Hockey Goalie Slider

Designers: Brian Feldman, Donna Geddes, Larry Maciolek
Client Coordinators: Robbin A. Newton, Lenox Baker Children’s Hospital
Supervising Professor: Dr. Larry N. Bohs

A hockey goalie slider has been designed for the client, an eleven-year-old boy with cerebral palsy, to enable him to better participate in neighborhood street hockey games. The basis of the slider is the monorail track of a Concept IITM (Morrisville, Vermont ) Indoor Rower. The custom seat is situated so that it slides laterally on the track. Using this device, the client can use his legs as well as his arms and elbows to move from side to side. Leg extensions and feet prevent the device from tipping or sliding on the pavement. The seat can be adjusted for added comfort, and telescoping legs allow the seat height to be varied to accommodate the client’s growth. A Velcro safety belt secures the client safely to the slider. Wheels and handles are mounted on the slider for portability. Finally, a custom stick with a rounded handle allows the client more control in stopping the puck.

How this project helped
The client is afflicted with a form of cerebral palsy known as pyramidal diplegia. This type of cerebral palsy renders one’s legs weak and results in a lack of lower body coordination. The hockey goalie slider allows the client to participate more actively in neighborhood street hockey games with other children, including his twin brother who does not have cerebral palsy. Previously, the client had played goalie by sitting in front of the goal with his legs to the side. The slider allows him to sit in an upright position, where he can cover the goal more easily and follow the game better. The hockey goalie slider also serves as a therapeutic activity for the client. By using his legs to slide across the goal mouth he builds lower body strength and improves coordination. The hockey goalie slider has proven to be safe, durable, portable, and fun. Because the height and seat positioning are adjustable, the client will be able to enjoy it for several years to come.

The hockey goalie slider is comprised of five components: a rail, telescoping legs, feet, a seat, and side pads. The rail is the track monorail from a Concept IITM Indoor Rower, which was generously donated by the company. It is constructed of I-beam aluminum extrusion with a thin stainless steal overlay on the top surface. The sliding mechanism uses eight roller bearings, four contacting the underside of the beam and four contacting the topside of the beam. Rubber stops are attached to each end of the rail to prevent the seat from sliding off the end. The width of the slider is 48″ to accommodate the size of the standard hockey goal.

Telescoping legs are used to adjust the height of the slider. These legs were obtained from a Parabody weightlifting spotting stand and are bolted to the monorail. The legs allow the height of the seat to range from 15″ to 20″.

To insure that the device cannot be tipped either frontwards or backwards, extensions were added to the legs of the slider. Each consists of a 14″ long, 2″ wide, ¼” thick steel bar that slides into the legs of the Parabody stand. These extensions are secured by set screws. Rubber feet are attached to the end of each extension to prevent the apparatus from sliding on the pavement as the client slides back and forth.

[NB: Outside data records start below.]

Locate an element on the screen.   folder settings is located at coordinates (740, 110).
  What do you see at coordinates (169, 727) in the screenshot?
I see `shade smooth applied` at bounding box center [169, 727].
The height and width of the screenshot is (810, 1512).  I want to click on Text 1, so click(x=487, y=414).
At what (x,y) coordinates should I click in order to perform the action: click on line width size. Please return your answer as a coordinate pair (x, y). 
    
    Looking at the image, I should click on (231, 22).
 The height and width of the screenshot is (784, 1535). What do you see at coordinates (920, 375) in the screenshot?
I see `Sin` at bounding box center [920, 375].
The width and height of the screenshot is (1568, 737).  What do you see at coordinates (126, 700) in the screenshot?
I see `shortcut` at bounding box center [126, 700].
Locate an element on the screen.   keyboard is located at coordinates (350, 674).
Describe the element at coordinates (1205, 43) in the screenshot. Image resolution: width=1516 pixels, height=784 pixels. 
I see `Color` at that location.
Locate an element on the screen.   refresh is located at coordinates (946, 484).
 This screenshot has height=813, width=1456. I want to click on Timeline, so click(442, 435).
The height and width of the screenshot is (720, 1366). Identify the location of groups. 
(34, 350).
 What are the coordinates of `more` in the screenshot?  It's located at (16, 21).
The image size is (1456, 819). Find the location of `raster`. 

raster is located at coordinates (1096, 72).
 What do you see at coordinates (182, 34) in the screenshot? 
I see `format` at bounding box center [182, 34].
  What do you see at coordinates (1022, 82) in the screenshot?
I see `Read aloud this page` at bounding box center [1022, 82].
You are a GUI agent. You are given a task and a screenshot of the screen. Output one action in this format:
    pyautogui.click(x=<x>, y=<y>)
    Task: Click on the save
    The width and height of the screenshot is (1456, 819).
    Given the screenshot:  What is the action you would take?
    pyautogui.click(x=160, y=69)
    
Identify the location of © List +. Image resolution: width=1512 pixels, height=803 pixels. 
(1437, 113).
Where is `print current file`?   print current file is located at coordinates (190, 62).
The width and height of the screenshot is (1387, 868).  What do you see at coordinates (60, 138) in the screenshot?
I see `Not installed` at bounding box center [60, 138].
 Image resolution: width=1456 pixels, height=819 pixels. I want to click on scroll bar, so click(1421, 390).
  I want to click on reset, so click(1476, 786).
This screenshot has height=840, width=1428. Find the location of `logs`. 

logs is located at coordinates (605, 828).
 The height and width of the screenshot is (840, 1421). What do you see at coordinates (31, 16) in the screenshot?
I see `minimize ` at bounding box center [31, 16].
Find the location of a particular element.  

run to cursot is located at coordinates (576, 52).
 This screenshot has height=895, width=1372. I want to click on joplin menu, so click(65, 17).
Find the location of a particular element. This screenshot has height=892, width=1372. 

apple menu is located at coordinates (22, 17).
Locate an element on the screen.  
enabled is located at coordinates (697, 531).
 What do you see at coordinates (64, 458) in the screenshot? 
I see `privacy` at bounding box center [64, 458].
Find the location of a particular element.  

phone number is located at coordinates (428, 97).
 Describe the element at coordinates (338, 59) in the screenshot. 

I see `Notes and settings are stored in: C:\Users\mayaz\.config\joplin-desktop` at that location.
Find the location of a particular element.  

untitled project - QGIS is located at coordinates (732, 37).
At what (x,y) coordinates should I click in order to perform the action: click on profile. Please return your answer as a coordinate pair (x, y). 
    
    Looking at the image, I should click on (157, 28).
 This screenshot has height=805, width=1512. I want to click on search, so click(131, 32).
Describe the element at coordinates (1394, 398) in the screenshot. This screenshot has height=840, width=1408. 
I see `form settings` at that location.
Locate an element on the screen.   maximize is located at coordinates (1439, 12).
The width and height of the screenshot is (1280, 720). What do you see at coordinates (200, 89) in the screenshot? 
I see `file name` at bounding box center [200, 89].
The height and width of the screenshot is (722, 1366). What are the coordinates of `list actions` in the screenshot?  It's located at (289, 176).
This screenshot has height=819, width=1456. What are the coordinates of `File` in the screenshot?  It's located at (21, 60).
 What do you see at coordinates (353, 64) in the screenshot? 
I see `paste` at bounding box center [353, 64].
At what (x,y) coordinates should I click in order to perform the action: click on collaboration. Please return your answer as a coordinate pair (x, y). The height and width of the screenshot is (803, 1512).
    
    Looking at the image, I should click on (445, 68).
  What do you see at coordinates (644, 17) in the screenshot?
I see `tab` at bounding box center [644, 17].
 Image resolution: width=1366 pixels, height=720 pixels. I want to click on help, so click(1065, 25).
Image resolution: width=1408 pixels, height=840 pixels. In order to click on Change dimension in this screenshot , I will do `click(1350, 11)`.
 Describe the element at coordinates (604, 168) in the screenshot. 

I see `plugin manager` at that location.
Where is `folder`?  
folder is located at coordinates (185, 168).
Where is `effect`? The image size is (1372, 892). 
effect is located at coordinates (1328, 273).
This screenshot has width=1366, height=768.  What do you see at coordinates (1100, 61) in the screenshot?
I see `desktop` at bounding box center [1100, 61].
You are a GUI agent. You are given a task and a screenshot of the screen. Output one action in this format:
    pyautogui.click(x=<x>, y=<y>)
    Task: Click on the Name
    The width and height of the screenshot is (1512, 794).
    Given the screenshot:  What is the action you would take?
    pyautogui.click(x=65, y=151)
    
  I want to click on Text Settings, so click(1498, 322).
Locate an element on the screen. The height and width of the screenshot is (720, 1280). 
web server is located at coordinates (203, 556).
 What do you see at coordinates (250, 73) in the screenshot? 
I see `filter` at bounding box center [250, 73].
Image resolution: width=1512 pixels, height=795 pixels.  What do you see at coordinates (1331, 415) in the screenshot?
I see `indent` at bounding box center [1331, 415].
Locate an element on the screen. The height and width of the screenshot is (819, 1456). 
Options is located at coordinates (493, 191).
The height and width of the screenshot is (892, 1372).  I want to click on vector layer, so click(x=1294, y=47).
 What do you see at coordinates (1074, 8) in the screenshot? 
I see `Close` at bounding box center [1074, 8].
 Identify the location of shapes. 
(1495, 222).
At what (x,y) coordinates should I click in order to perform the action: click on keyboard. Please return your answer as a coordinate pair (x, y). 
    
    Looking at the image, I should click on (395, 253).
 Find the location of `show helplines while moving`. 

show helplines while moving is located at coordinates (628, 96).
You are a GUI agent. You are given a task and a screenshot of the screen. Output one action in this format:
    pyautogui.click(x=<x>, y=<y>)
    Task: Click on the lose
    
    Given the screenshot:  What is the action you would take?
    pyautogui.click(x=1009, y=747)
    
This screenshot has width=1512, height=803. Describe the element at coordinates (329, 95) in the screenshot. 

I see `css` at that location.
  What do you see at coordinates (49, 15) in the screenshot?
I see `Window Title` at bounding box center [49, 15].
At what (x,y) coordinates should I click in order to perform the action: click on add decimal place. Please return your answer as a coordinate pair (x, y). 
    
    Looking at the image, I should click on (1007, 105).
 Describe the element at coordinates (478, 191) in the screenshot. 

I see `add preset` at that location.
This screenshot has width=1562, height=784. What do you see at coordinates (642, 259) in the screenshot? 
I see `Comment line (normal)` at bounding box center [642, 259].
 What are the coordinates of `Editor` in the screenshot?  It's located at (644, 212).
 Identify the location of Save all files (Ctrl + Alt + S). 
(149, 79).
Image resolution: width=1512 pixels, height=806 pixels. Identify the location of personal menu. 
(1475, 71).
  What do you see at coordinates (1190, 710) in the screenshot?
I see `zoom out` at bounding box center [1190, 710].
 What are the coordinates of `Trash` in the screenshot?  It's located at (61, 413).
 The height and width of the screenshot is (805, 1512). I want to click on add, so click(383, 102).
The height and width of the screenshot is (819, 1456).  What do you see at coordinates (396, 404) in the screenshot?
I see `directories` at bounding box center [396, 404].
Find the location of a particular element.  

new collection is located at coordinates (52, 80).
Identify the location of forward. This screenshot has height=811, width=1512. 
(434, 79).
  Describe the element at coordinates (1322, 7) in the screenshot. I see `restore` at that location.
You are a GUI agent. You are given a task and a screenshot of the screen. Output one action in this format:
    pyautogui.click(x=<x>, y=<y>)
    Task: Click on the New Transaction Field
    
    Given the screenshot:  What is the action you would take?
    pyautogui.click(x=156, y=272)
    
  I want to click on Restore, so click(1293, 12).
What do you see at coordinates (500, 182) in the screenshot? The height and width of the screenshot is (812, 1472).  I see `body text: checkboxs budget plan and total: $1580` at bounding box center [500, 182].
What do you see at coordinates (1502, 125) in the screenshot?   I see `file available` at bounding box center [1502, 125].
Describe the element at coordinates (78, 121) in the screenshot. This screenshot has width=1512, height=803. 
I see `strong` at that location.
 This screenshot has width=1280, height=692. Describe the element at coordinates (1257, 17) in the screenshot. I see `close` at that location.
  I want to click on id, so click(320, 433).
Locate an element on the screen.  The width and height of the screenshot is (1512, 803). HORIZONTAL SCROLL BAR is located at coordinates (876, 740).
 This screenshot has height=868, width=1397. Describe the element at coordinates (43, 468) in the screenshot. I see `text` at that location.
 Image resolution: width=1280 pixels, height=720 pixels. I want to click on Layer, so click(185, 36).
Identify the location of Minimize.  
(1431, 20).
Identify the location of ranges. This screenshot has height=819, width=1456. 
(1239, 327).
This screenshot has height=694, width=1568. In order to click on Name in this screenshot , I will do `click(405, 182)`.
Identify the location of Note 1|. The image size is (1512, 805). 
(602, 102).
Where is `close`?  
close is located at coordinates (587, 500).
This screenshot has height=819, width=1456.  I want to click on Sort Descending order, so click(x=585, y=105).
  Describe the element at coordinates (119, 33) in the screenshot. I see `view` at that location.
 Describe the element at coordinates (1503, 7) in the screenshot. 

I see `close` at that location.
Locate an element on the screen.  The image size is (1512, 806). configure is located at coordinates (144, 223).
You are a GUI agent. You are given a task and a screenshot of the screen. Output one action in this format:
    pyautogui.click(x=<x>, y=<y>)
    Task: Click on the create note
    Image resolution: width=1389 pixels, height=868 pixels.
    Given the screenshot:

The seat cushion was donated by Health Care Equipment (Chapel Hill, NC), and the seat back is custom made to match. Both are upholstered with black vinyl and foam padding. The cushion is bolted onto an aluminum plate mounted on the sliding mechanism. The back support is vertically adjustable using a knob in the J-bar that attaches the back support to the aluminum plate. Horizontal seat adjustment is achieved via a slot in the J-bar where it attaches to the plate, allowing the seat to be adjusted forward or backward relative to the sliding rail. The seat is also angularly adjustable using the bolts that anchor the seat. The seat rests on springs that add cushion and shock absorption. A 3″ wide Velcro safety belt can be attached and removed by the client and holds him securely in the seat.

Vertical side pads, made from modified seat cushions, are mounted on fixture brackets and attached to the ends of the rail. These allow the client to move laterally by pushing with his arms and elbows. A knob allows the height of the side pads to be adjusted.

A custom stick was also made for the client by attaching the aluminum handle from a fishing net to the blade of a street hockey stick. The round handle allows the client to maneuver the stick more easily than his previous stick.

Empirical testing with the client shows that the slider is safe, durable, usable, and portable. Theoretical testing of the device proves further that it cannot be tipped over.

The total cost of the hockey goalie slider is approximately $550, including $125 in machining costs.